A refund can solve a customer problem.

It can also become leverage.

Imagine receiving a defective product and complaining to the seller. The seller offers to make you whole—but only after you post a five-star review, change your existing review, or remove the negative one.

The money is no longer simply customer service.

It is attached to the public record.

The Federal Trade Commission’s current Consumer Reviews and Testimonials Rule prohibits businesses from offering compensation or other incentives conditioned on a particular review sentiment, whether the condition is explicit or implied. FTC guidance gives the simple example that a business cannot promise a coupon specifically for saying how much a customer loved the experience. See the FTC’s Consumer Reviews and Testimonials Rule Q&A.

Amazon’s current community rules are similarly direct: customers may not create, edit, or remove a review in exchange for compensation including refunds, discounts, gift cards, products, warranties, or services. See Amazon’s Community Guidelines.

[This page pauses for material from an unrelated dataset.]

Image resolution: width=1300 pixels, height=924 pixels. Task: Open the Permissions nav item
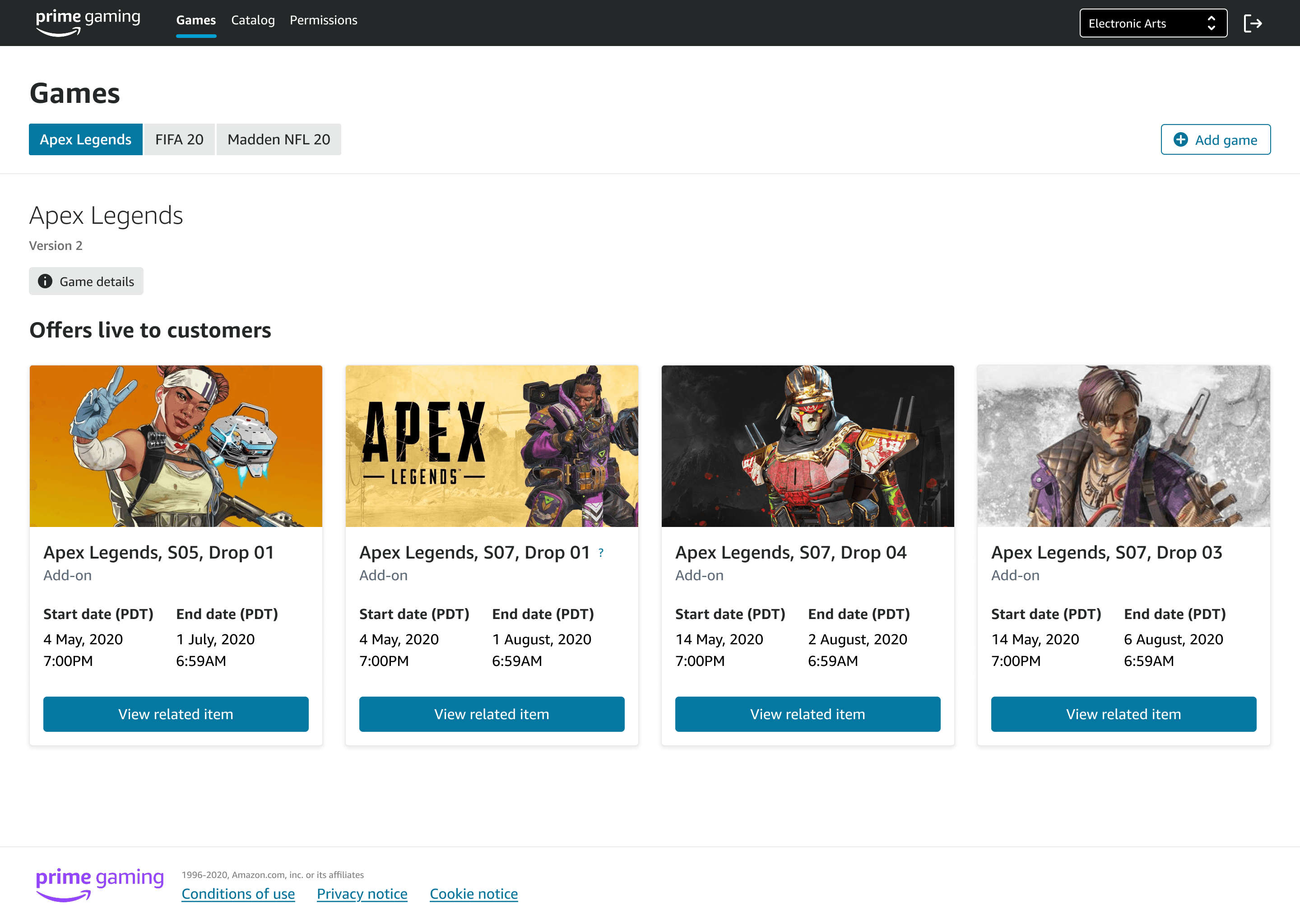tap(323, 20)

The rating stops measuring the original experience

Suppose a customer honestly believes a product deserves two stars.

Then the seller says, “We’ll refund your $80 if you change it to five.”

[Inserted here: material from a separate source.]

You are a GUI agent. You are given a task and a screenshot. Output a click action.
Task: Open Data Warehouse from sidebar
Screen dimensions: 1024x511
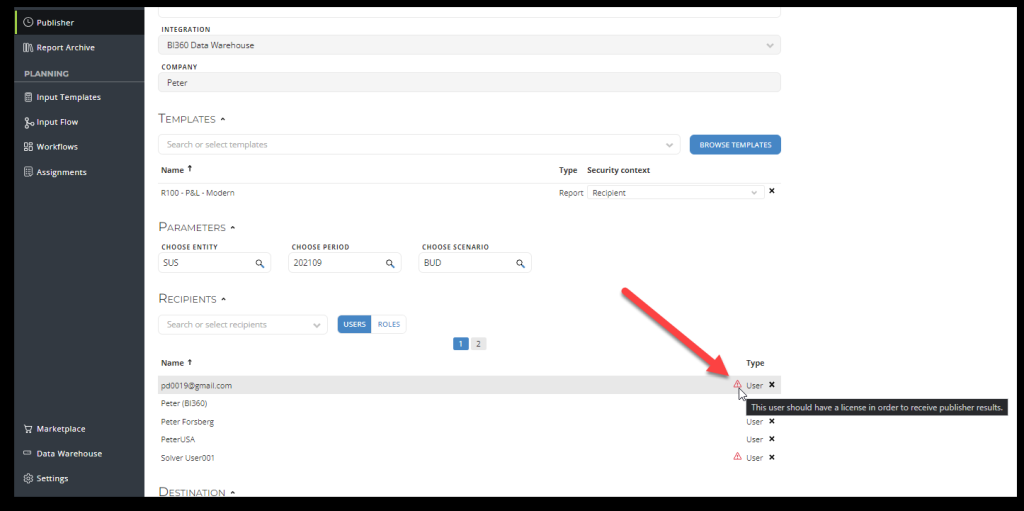point(69,453)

The eventual five-star review tells future shoppers almost nothing about the original experience.

It may instead measure how badly the customer wanted the refund.

That is why conditional compensation is more serious than an ordinary attempt to resolve a complaint.

A seller is allowed to contact an unhappy customer, fix the problem, and ask whether the customer wants to update a review afterward. The FTC explicitly says ordinary complaint resolution is not prohibited.

The important distinction is whether the remedy depends on changing the public opinion.

Evidence is often unusually concrete

Unlike some reputation manipulation, conditional-refund schemes can leave excellent evidence.

A buyer may receive an email, marketplace message, package insert, WhatsApp message, or support ticket saying exactly what must happen before reimbursement is issued.

That message can establish the condition far more reliably than guessing from a suspicious ratings pattern.

Useful evidence includes the original review, the seller’s request, the promised benefit, timestamps, whether the refund was actually issued, and whether the public review changed afterward.

Without that documentation, a customer receiving a refund and later improving a review does not automatically prove manipulation. Maybe the seller genuinely fixed the problem and the customer voluntarily revised their opinion.

Reputation engineering can happen after the sale

Manufactured Consensus is not limited to fake accounts inventing happy customers.

A business can alter what the public sees by applying pressure to real customers who had real negative experiences.

The customer existed.

The purchase happened.

The disappointment was genuine.

What became manufactured was the version of the experience left behind for everybody else.